:: To do ::
Please give back only the entries starting with the line that contains "ホーム (879, 33)" and going on through the line that contains "2024年12月 (108, 1577)", changing "ホール一覧" to "会館一覧" and leaving everything else unchanged.

START Material for this exercise

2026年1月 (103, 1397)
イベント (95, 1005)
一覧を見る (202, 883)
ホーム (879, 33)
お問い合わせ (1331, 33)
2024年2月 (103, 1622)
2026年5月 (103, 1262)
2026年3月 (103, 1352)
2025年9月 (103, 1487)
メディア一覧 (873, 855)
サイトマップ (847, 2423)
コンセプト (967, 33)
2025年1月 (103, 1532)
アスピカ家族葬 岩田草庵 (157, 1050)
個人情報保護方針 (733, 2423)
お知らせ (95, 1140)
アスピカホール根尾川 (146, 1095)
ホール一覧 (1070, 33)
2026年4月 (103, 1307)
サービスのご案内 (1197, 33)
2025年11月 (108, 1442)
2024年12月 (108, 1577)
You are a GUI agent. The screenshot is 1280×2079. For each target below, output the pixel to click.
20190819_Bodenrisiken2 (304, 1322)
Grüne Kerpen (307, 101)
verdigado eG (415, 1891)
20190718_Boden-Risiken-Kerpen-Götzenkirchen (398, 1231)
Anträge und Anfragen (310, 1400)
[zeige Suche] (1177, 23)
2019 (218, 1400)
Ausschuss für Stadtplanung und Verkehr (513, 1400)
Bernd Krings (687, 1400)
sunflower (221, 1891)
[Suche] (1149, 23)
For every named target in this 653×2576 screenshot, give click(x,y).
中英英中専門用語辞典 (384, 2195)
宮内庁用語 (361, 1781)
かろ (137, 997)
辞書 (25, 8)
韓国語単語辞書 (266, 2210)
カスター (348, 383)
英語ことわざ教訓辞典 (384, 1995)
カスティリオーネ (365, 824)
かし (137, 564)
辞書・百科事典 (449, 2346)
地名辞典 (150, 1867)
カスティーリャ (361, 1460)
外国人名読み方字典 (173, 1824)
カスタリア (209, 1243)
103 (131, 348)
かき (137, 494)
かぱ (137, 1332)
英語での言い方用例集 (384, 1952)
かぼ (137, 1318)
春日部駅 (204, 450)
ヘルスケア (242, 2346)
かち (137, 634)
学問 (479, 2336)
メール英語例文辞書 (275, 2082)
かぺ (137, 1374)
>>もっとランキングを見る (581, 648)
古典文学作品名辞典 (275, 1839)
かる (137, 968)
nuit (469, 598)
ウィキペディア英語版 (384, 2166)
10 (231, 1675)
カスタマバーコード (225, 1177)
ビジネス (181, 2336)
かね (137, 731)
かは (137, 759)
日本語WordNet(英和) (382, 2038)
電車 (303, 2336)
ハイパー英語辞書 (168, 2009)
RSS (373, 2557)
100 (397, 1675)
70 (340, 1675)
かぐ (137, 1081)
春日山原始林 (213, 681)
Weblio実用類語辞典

END Material for this exercise

:: Completed exercise ::
ホーム (879, 33)
お問い合わせ (1331, 33)
2024年2月 (103, 1622)
2026年5月 (103, 1262)
2026年3月 (103, 1352)
2025年9月 (103, 1487)
メディア一覧 (873, 855)
サイトマップ (847, 2423)
コンセプト (967, 33)
2025年1月 (103, 1532)
アスピカ家族葬 岩田草庵 (157, 1050)
個人情報保護方針 (733, 2423)
お知らせ (95, 1140)
アスピカホール根尾川 (146, 1095)
会館一覧 (1070, 33)
2026年4月 (103, 1307)
サービスのご案内 (1197, 33)
2025年11月 (108, 1442)
2024年12月 (108, 1577)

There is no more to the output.